Since graduating from the medical school at Bangkok's Mahidol University in the 1970s, she has raised public awareness of forensic science in Thailand, writing several books on the subject for general readers.

 Her first book titled "Investigation of Corpses" sold more than 100,000 copies, and her popularity rose as she solved a series of high-profile cases including the murder of one of her medical students in 1998.

The student was killed in a love triangle feud by her boyfriend, who then chopped her body into 168 pieces and flushed them down the toilet. Her severed head was found on a riverbank.
"She was a very good student," Porntip says.

The doctor has single-handedly urged the government to take forensic science more seriously, and helped create the forensic institute under the justice ministry in 2002.

In 2003, the Thai king recognised her public works, including many years of teaching at Ramathibodi Hospital of Mahidol University, with the title Khunying, equivalent to the British Dame.

But Porntip says nothing prepared her for the unprecedented forensic operations in the wake of the tsunami disaster in December 2004.

About 5,400 people -- half of them foreign holidaymakers -- were killed in Thailand alone after the Indian Ocean tsunami hit the kingdom's southern resort island of Phuket and other provinces along the Andaman coast.

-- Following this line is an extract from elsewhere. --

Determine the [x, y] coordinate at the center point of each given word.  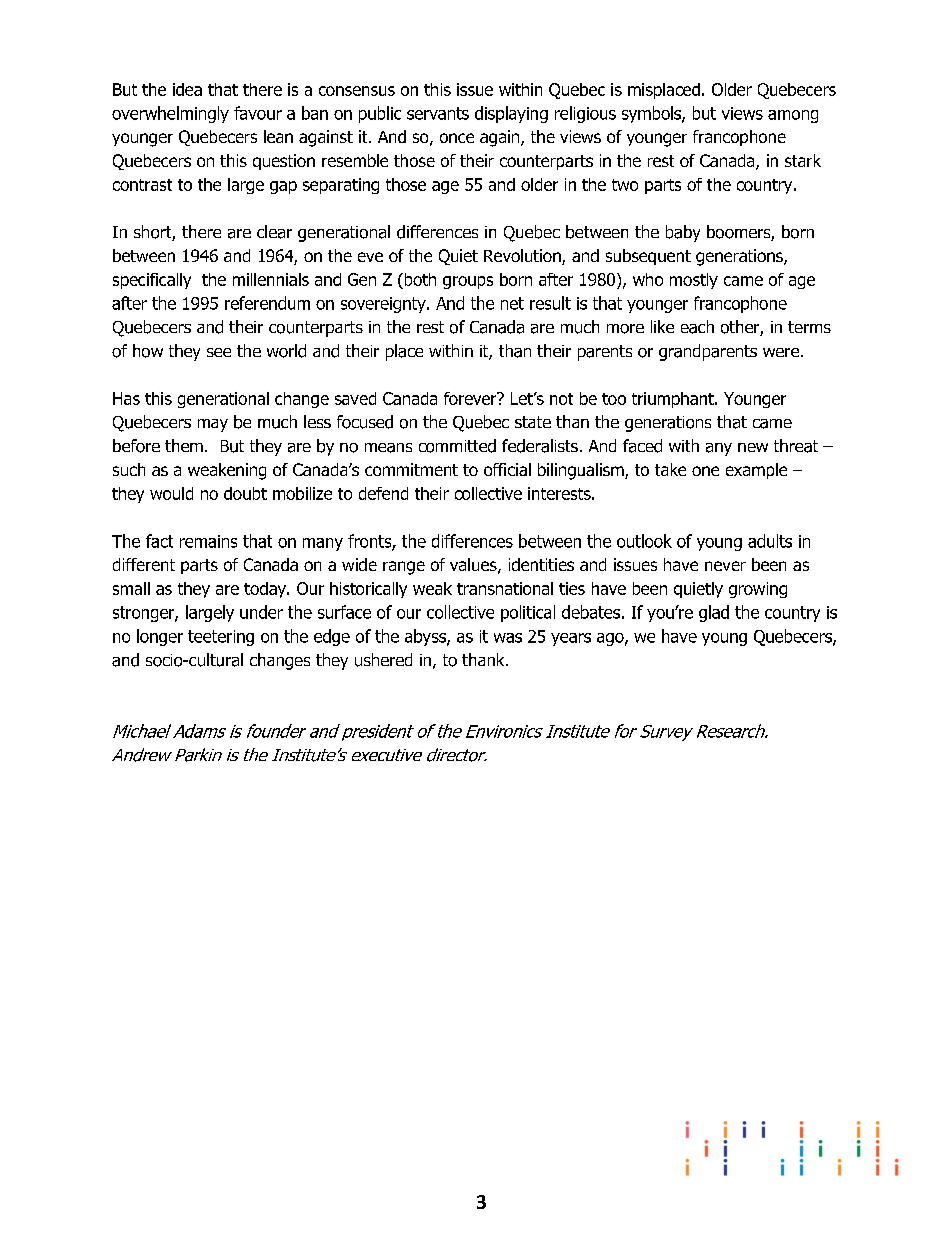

Porntip rushed to the site and took charge of identifying the dead, which became one of the world's largest-ever forensics jobs.

"I just wanted to help. But it was very difficult because there was no coordination," she says.

"The most important lesson I learned from the tsunami is that we need a special organization that can coordinate with various government agencies during times of large-scale natural disasters," says Porntip.

Listening to the spirits of the dead

She has now set her sights on an insurgency in Thailand's Muslim-majority south where thousands of people have been killed in almost daily shootings, bombings and ambushes since January 2004.

Mainly Buddhist Thailand annexed the troubled region bordering Malaysia a century ago and separatist violence has flared periodically since.

"I recognise problems in the south. The situation there is like a war, and I really want to help my country," Porntip says.

She has helped set up a DNA database for local authorities in the south to identify suspects and victims. She says her forensic team mostly works with the military due to the violence, adding that police rarely cooperate with them.

"Senior police officers ordered low-ranking officers not to talk to me. But they cannot stop me from working," the doctor says.

Porntip says she has reopened cases that were long closed by local police following strong requests from bereaved families.

The doctor has also collected DNA samples from teachers and students at Islamic schools to try to exonerate people who feel they have been wrongly accused by authorities.

"My daughter does not want me to work in the south. She is worried about my safety," she says, referring to 15-year-old Yarawee, her only child with banker husband Vichai, 55.

But Porntip says she cannot slow down until she succeeds in setting up a national institute for missing persons.

"Creating such an institute is my next goal.

"Also this is the second wish of my spirits of the dead," she says.

Each year hundreds of unidentified bodies are found in Thailand, especially in the violence-torn south and northern provinces bordering Myanmar, the doctor says.

"In five to 10 years, all of these unidentified remains will be cremated with no investigation, and I want to stop that," she says.

Having met more corpses than mortals in her life, Porntip says she has learned a lot from the dead.

"We cannot control our lives, and I try to be happy all the time," she says, admitting she prefers working with the dead to the living.

"My 'patients' cannot talk to me. They cannot complain about me or my hairstyle," laughs the doctor.

She calls human flesh "cooked meat" and says dead bodies still fascinate her.

"When I look at a dead body, I feel happy and get excited. I love doing an autopsy," Porntip says.

"Besides," she smiles, "working with people always creates problems and conflicts. Working with the dead is easy."